Brief: Which of the lines in the listing that follows hold "button"? Pull each one out.

Task input:

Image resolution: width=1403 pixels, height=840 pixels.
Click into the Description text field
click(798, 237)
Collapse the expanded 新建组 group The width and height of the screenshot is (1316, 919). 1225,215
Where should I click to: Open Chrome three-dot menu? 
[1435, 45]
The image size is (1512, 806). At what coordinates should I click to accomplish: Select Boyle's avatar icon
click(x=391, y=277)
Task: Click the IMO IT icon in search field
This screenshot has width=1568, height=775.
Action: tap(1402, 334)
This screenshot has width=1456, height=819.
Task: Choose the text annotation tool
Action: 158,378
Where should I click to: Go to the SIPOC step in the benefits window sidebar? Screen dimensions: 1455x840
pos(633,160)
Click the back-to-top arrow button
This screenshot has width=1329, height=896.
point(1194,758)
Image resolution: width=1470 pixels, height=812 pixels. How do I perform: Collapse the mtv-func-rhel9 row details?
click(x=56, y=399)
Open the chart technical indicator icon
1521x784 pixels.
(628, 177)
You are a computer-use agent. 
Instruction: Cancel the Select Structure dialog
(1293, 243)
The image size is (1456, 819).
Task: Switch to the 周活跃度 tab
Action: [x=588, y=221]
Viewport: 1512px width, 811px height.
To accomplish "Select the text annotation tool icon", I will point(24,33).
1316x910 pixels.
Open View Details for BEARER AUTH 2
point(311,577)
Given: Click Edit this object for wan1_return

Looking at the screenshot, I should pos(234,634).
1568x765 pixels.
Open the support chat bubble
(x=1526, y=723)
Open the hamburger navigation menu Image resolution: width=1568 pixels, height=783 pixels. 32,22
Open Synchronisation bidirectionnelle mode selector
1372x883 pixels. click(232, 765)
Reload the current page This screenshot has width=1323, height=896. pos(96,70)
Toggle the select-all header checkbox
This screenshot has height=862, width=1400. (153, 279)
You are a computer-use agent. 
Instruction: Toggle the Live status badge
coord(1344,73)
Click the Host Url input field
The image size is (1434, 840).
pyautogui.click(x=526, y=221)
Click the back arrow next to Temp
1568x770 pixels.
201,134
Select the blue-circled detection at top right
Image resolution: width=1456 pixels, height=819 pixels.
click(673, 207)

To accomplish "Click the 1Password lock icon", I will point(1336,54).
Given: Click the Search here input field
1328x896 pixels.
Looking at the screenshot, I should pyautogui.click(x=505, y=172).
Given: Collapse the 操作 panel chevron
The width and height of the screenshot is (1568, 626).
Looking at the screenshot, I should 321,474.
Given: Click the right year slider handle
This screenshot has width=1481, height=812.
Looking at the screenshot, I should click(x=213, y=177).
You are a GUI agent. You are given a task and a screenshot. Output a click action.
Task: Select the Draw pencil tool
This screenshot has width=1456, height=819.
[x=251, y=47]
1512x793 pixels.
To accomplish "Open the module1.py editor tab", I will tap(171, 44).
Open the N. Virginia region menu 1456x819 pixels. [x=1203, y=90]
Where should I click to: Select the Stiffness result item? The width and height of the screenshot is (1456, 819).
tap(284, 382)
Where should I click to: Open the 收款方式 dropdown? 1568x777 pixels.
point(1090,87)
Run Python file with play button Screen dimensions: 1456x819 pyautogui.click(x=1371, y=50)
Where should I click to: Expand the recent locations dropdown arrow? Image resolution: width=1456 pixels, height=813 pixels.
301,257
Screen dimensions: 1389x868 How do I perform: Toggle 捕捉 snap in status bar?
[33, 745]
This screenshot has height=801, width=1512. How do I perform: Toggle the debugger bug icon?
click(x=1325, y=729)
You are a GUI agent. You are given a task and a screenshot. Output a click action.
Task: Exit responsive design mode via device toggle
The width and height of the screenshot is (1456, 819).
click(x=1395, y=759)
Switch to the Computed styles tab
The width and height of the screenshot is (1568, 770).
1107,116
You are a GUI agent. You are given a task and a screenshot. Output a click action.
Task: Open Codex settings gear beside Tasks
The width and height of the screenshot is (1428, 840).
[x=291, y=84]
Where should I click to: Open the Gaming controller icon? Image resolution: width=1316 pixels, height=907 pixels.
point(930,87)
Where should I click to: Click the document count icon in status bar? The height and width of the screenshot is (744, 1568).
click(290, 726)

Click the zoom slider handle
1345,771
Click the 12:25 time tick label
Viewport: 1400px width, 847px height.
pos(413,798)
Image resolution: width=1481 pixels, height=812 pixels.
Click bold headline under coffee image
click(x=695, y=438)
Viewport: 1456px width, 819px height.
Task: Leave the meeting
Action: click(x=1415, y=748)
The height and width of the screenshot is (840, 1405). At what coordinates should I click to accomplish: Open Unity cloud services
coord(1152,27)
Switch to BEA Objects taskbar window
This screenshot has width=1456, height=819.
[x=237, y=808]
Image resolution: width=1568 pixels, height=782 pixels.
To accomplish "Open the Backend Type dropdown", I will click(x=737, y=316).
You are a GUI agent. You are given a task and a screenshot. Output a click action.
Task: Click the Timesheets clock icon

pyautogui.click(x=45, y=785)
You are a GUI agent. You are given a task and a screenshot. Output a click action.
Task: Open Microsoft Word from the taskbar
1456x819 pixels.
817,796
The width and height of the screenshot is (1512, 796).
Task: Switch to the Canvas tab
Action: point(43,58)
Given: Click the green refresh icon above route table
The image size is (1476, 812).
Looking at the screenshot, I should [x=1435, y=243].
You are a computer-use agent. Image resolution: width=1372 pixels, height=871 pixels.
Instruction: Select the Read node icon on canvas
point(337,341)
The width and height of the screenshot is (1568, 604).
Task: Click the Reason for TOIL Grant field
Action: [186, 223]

Answer to this problem:
Click the back-to-top arrow button
Run Python file with play button Screen dimensions: 1456x819 pyautogui.click(x=1371, y=50)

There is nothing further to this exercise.